Child Development Center mold forces families to evacuate

Janine Ybanez/HIGHLANDER
Janine Ybanez/HIGHLANDER

Fourteen families will be forced to find alternative child care after a mold infestation was discovered in the baseboards of the UCR Child Development Center (CDC) Building A. The building’s closure has also displaced 28 student assistants, who will be forced to find alternative forms of employment until the building is reopened again.

According to the director of UCR’s Office of Environmental Health and Safety Russell Vernon, the mold in the CDC is called aspergillus and occurs in the environment wherever there is water. Although not known for causing illnesses, aspergillus may leave someone with a weakened immune system open for infection, said Vernon.

“Even if there is a low level risk, it is still best practice not to take any chances. The children and the staff and the parents have the right to expect a safe environment. That’s what we want to provide,” said Kris Lovekin, UCR’s director of media relations, who adds that at this time, no mold trouble is expected in the other CDC building.

The 14 affected families are seeking alternative means of child care in the area. However, the CDC is one of only three child care centers in Riverside with accreditation from the National Association for the Education of Young Children. According to Lovekin, some families are choosing to simply rearrange their schedules rather than look at other child care centers.

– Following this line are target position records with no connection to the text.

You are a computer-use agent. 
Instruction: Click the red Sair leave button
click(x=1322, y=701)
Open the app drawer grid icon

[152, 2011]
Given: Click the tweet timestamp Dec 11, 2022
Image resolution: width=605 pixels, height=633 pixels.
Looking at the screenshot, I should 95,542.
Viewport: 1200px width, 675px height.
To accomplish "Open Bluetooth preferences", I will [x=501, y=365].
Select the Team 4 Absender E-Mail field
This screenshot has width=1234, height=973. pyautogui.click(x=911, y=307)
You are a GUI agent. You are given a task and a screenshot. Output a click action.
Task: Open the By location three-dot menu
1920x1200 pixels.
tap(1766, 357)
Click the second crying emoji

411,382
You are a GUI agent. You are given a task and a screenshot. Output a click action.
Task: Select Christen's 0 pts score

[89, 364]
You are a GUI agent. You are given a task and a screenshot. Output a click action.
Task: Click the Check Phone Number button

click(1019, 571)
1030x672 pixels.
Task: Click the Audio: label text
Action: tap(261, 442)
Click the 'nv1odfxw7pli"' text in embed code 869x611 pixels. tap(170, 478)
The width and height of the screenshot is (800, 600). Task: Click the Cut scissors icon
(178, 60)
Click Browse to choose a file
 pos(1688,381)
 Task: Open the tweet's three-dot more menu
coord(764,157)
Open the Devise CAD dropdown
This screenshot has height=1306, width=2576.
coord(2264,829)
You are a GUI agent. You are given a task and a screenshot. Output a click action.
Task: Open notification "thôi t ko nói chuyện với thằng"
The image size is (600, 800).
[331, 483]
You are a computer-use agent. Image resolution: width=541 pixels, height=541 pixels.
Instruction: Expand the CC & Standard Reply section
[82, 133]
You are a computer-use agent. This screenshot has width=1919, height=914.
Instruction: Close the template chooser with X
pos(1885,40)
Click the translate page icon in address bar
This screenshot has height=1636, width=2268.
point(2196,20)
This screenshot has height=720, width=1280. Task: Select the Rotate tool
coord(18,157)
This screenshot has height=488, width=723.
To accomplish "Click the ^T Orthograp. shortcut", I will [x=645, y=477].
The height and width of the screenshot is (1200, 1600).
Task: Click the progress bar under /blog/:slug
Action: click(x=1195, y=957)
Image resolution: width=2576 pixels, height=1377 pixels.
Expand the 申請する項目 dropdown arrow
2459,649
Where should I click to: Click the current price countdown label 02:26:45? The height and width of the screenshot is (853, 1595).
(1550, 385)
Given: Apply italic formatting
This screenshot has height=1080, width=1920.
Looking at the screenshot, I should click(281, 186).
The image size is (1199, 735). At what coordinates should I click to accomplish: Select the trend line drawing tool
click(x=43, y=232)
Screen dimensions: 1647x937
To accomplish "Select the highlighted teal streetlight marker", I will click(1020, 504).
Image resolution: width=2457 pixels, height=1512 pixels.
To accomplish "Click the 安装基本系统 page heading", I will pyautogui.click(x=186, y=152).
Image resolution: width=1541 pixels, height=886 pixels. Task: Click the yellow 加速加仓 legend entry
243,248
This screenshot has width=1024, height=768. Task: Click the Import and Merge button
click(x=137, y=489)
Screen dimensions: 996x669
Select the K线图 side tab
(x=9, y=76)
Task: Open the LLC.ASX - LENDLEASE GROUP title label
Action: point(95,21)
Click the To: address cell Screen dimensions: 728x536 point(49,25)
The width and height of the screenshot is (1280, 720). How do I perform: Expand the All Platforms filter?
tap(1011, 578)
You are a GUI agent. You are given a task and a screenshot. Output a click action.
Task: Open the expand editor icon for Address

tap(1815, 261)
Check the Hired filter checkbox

Dana Kerube, a UCR student and parent, was initially told that there would be no more room for her child at the CDC. “I cried for like two hours and begged them to find a solution because I am a funded student and I couldn’t pay for another daycare, and … there are almost no vacancies in other daycares around the area. I wanted to drop the quarter because of that,” she said. The CDC sought to accommodate Kerube by having her son share a spot with another child so that some days Kerube has child care and some days she does not.

Kerube also expressed disapproval of the way the news of the mold was distributed. “At first (Executive Director of the CDC Renee Jacobs) sent an email on Sunday night that there will be no daycare tomorrow. Who does that on a Sunday night? What am I supposed to do if, say, I have a midterm the next day and I have no alternative (daycare) for (my child)?”

Meanwhile, 28 student assistants have been left to find other job opportunities late into the quarter. Fifth-year business economics student Abigail Menjivar worked in the kitchen, preparing meals for the children. After receiving the mold announcement on Oct. 21, Menjivar reports that she immediately went to SCOTjobs and applied for a job as an English tutor.

Nevertheless, Menjivar expressed regret at the loss of her CDC job. “I miss clocking in and working with my coworkers and just associating with other staff members from the CDC,” she said.

Information about the Holman Emergency Loan, a UCR loan for students under unanticipated financial duress, was made available for student assistants who were not able to find employment immediately. These students were also encouraged to apply to UCR Dining Services with “CDC” written on their applications so as to receive special consideration.

According to Lovekin, the mold clean-up is expected to take about six weeks and a tentative re-opening date is scheduled for Dec. 6. The families of the displaced children will be updated weekly.

Kerube is grateful that her child was able to stay at the CDC part-time. “If CDC wasn’t there, I would just drop the quarter. They are funding my son’s daycare, it’s close to the university and the teachers take good care of him so I know that when I leave him there, he gets the best care and I can be more focused in classes,” she said.

As for student assistants like Menjivar, she said, “I would be more than glad to return to the CDC as soon as they reopen. It’s the perfect distance from school and (supervisors are) always very understanding of when we have midterms.”